Chemo was fine. The waiting wasn't. My blood work took forever. When the results returned it was evident that although I had not too many symptoms and side effects from the chemo my white blood cells were hurting. I would need to inject Neulasta into my stomach every fortnight after chemo to force my white blood cells to be encouraged to be produced out of my bone marrow. Side effects included great amounts of bone pain in the back, neck, and any other bone mass in the body. This made me angry. It wasn't the possibly side effects, nor the idea of injecting myself it was the fact I felt I had failed. I felt like I had cleaned my room and watched twenty seasons of ugly betty and forgotten to study and this test I had failed. Many people don't go on these fucken injections, and if they do it is towards the end of treatment. As a dancer and physical performer I rely on the strength of my body for work and for all artistic endeavours I engage in. My physical strength is paramount to my sense of self. I felt like my bone marrow was making it very clear that it was already tired of this chemo regime and was on low productivity.


After butchering my veins with inserting the line the chemo went very smoothly.

It is now friday week after chemo and I am feeling some lower back pain but relatively no other residue of the chemo.
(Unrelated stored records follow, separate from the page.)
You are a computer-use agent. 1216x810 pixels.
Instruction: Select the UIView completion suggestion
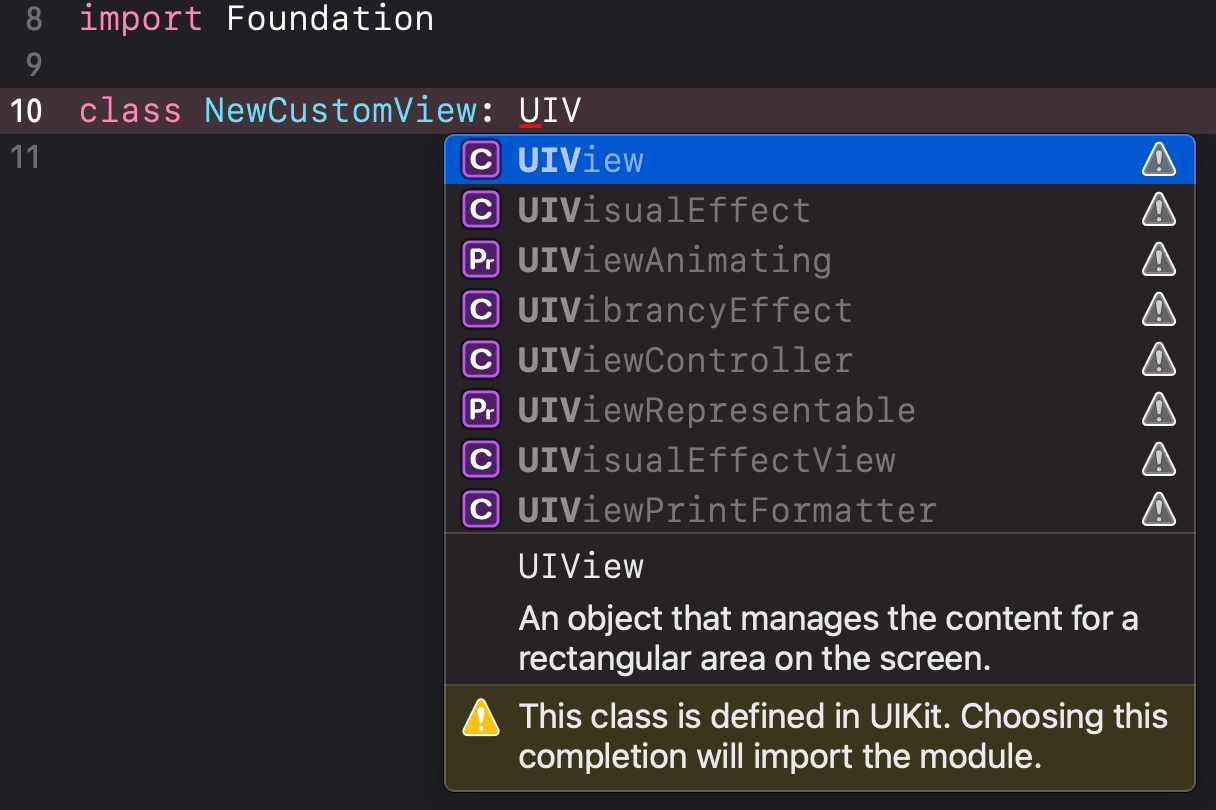pyautogui.click(x=819, y=160)
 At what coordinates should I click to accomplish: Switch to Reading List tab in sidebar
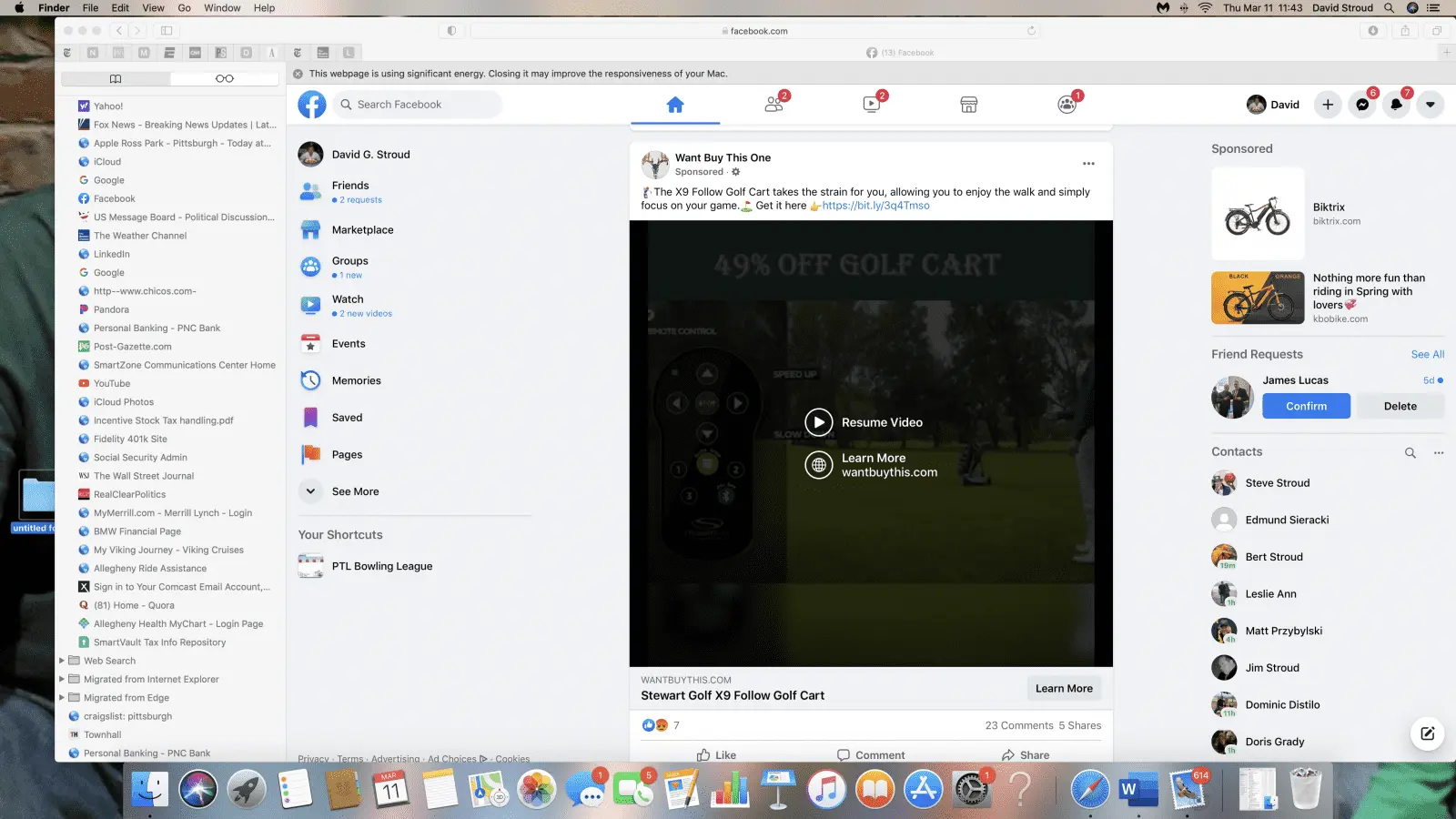click(224, 78)
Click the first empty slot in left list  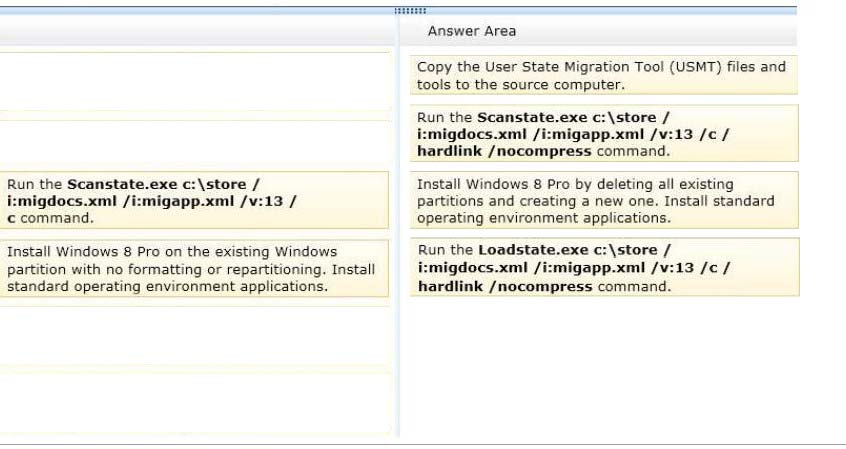194,81
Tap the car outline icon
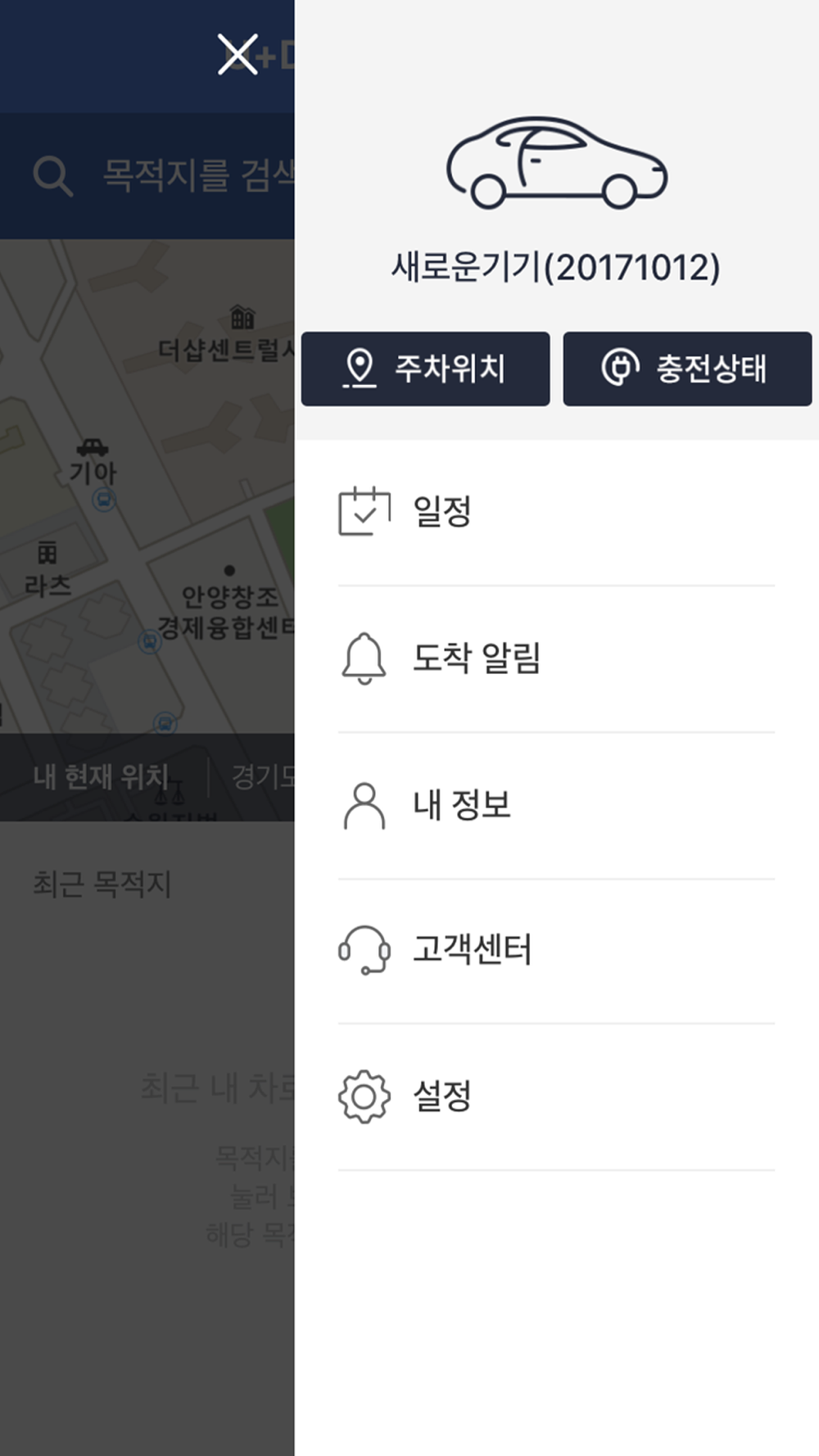 click(556, 162)
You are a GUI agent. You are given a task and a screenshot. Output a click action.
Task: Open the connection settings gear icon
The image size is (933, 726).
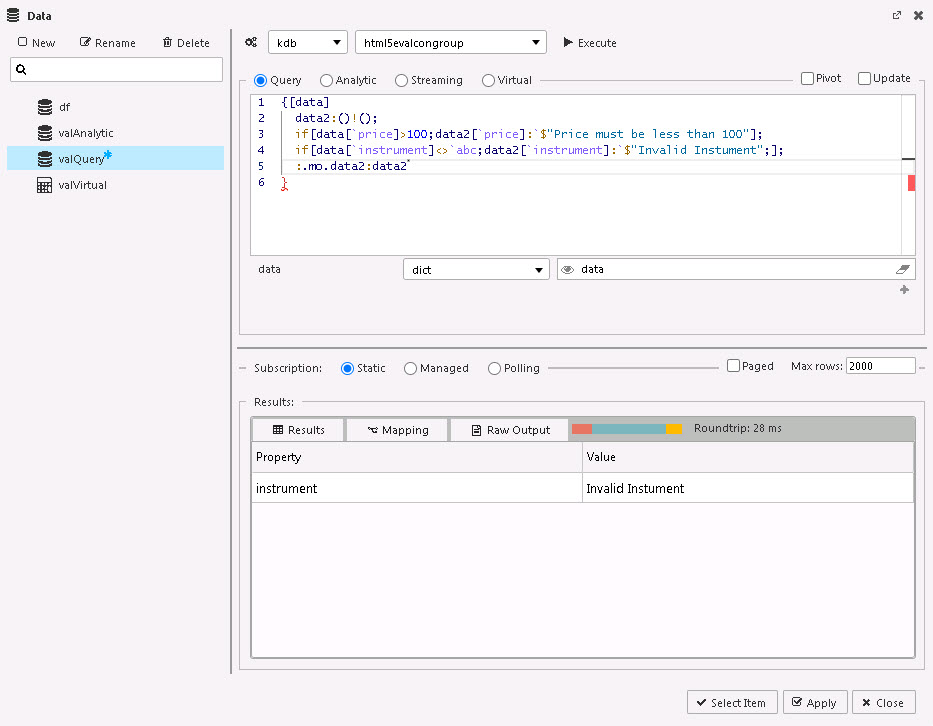251,42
I am once again liberated from the constraints of my multilayered symptomatic response to chemo. Oh how the air tastes so dam sweat and the pleasure of not being nauseated is so dam exciting.

As the weekend draws near and chemo is peeking its ominous head around times corner I reflect on a fortnight of dinner parties, yoga class, vegetable juices and assisting my friend John Flynn to complete his personal manifesto by donating my touch typing fingers to the process. The drones sing a raw and soulful tune in the background as I take heed of the fact I am nearly a third of the way through the process.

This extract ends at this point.